DialogGesellschaft legt konkrete Vorschläge zur Beschleunigung
von Planungs- und Genehmigungsverfahren vor

Berlin, den 14. April 2020. Das Kompetenzforum DialogGesellschaft hat heute ein Positionspapier aus sieben Handlungsempfehlungen zur Beschleunigung von Planungs- und Genehmigungsverfahren insbesondere bei Infrastrukturen vorgestellt. Die in der DialogGesellschaft zusammengeschlossenen Unternehmen betonen darin, dass Beschleunigung und Beteiligung nicht im Widerspruch miteinander stehen müssen. Vielmehr kann zielgerichtete, gut konzipierte Beteiligung der Öffentlichkeit sogar zur Beschleunigung solcher Vorhaben beitragen, wenn zugleich Planungsprozesse weiterentwickelt werden.
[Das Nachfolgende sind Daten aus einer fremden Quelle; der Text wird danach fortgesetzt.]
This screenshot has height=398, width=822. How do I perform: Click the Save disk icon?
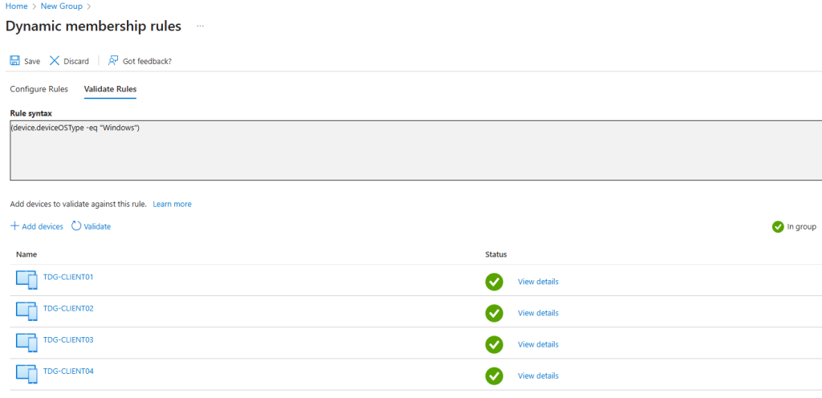coord(14,61)
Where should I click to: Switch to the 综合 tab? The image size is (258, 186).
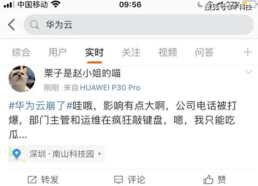[21, 53]
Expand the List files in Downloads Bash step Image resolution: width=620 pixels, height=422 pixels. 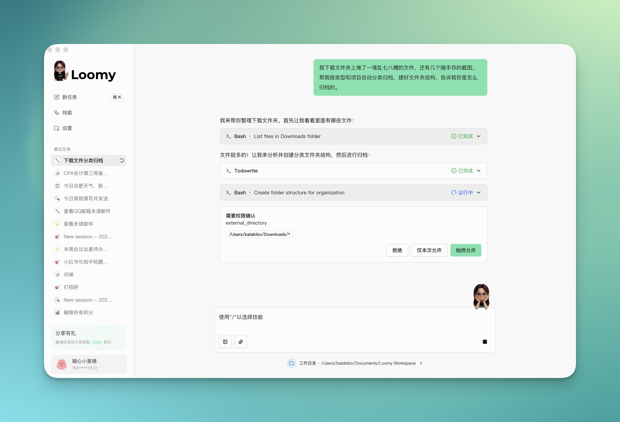(x=479, y=136)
Damit reagiert die DialogGesellschaft auf den Beschluss des Koalitionsausschusses von CDU/CSU und SPD vom 9. März 2020, in dem die Koalition weitere Maßnahmen zur Planungsbeschleunigung von Infrastrukturvorhaben vereinbart hat. Die Bundesregierung plant noch vor der Sommerpause einen Gesetzentwurf vorzulegen, der schon im Herbst in Kraft treten soll.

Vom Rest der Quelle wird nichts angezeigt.